Food Allergy Living Blog Tagged Results


baby milk allergy

But Doctor, Is My Baby’s Rash Really JUST a Rash?

Posted 1.18.11 | Rob McCandlish, RDN

Here at Neocate, we often talk with concerned parents who tell us they’ve read other stories from parents whose children had a terrible rash that was only helped by Neocate after lots of trial and error. Frequently, these parents tell us they don’t feel their doctor is familiar with food allergies. Just yesterday a father told me that his pediatrician kept telling him that “every baby gets rashes, it’s normal; he’ll grow out of it.”

Some pediatricians and many parents are surprised to learn that about seven percent of children have food allergies. Many parents who eventually learn that their child has a food allergy, which can only be treated by changing the diet, wish their journey to a solution had been shorter and simpler. Here are some tips for what you can do if you feel your doctor isn’t recognizing your little one’s rash as a possible sign of a food allergy.

Take Careful Notes

A rash is often the first sign of a food allergy that a parent notices. While it’s true that almost all babies experience diaper rash at some point, this is not the same as a rash caused by food allergy. Diaper rash, like many rashes, is caused by something on the outside: wet or rubbing diapers, scented lotion, rough fabrics, or even fabric softener. It’s important to rule out these other causes that might contribute to eczema, atopic dermatitis, or itching.

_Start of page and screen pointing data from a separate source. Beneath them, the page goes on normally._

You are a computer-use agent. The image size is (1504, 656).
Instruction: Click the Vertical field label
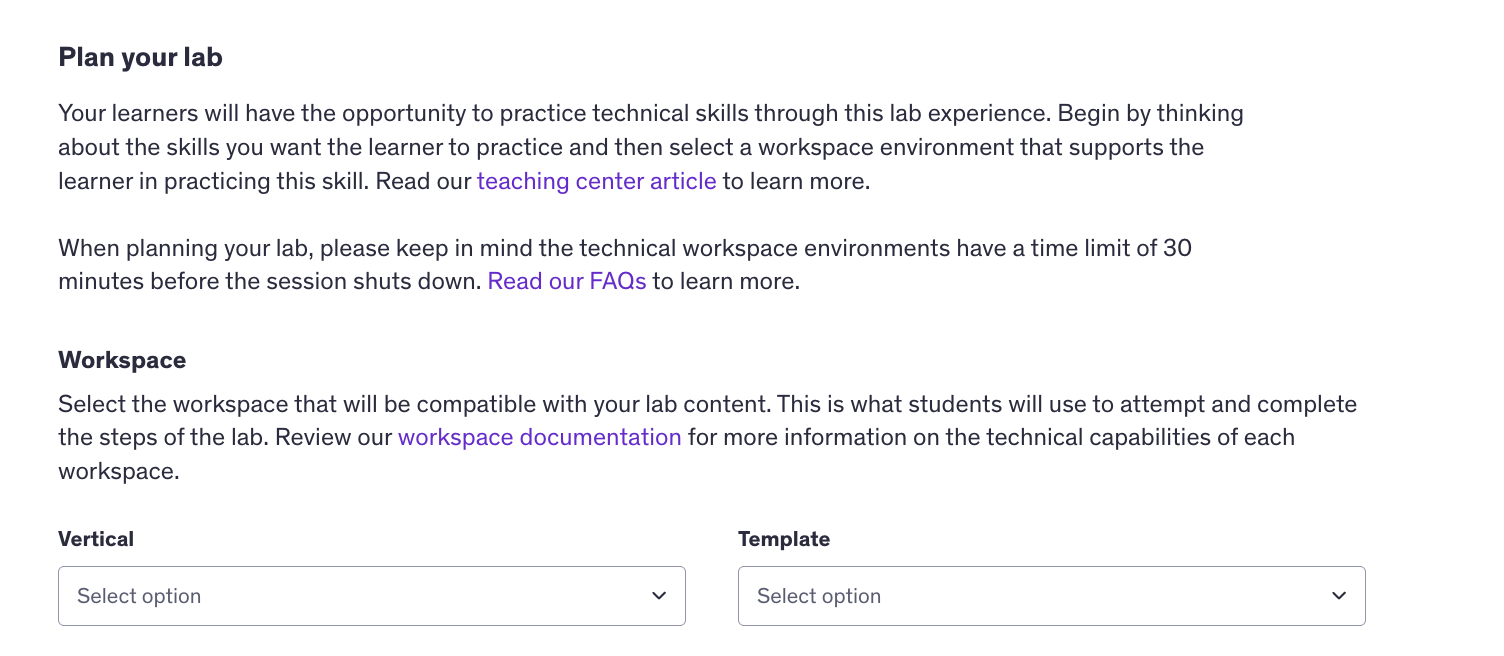[x=96, y=539]
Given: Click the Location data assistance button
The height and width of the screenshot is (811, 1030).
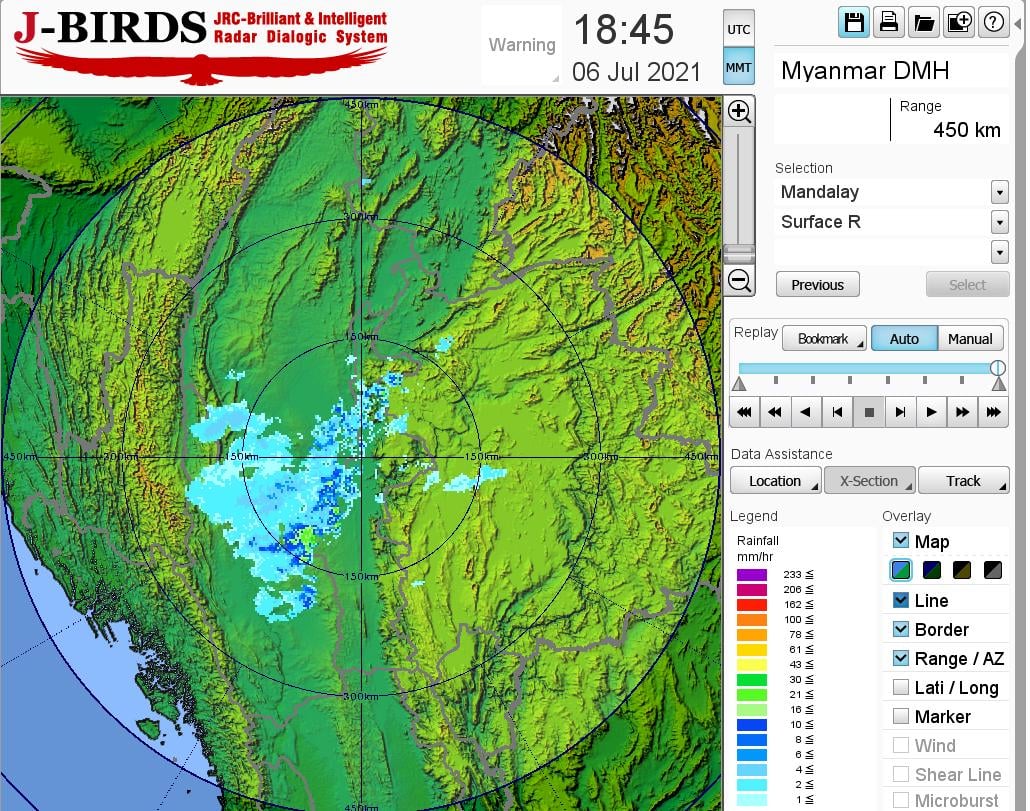Looking at the screenshot, I should 775,481.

If you’ve eliminated potential causes, it’s more likely that the rash is caused by something on the inside: a food allergen. If you document all steps you’ve taken to eliminate other culprits, the doctor is more likely to consider a food allergy as the cause of your baby’s rash. If you notice that your baby has a rash and you think it might be related to a food allergy, check to see if your baby exhibits any other signs of a food allergy. It’s unusual for a baby with food allergy to only have a rash. Make a list of your baby’s symptoms which could also be caused by a food allergy to provide to the doctor.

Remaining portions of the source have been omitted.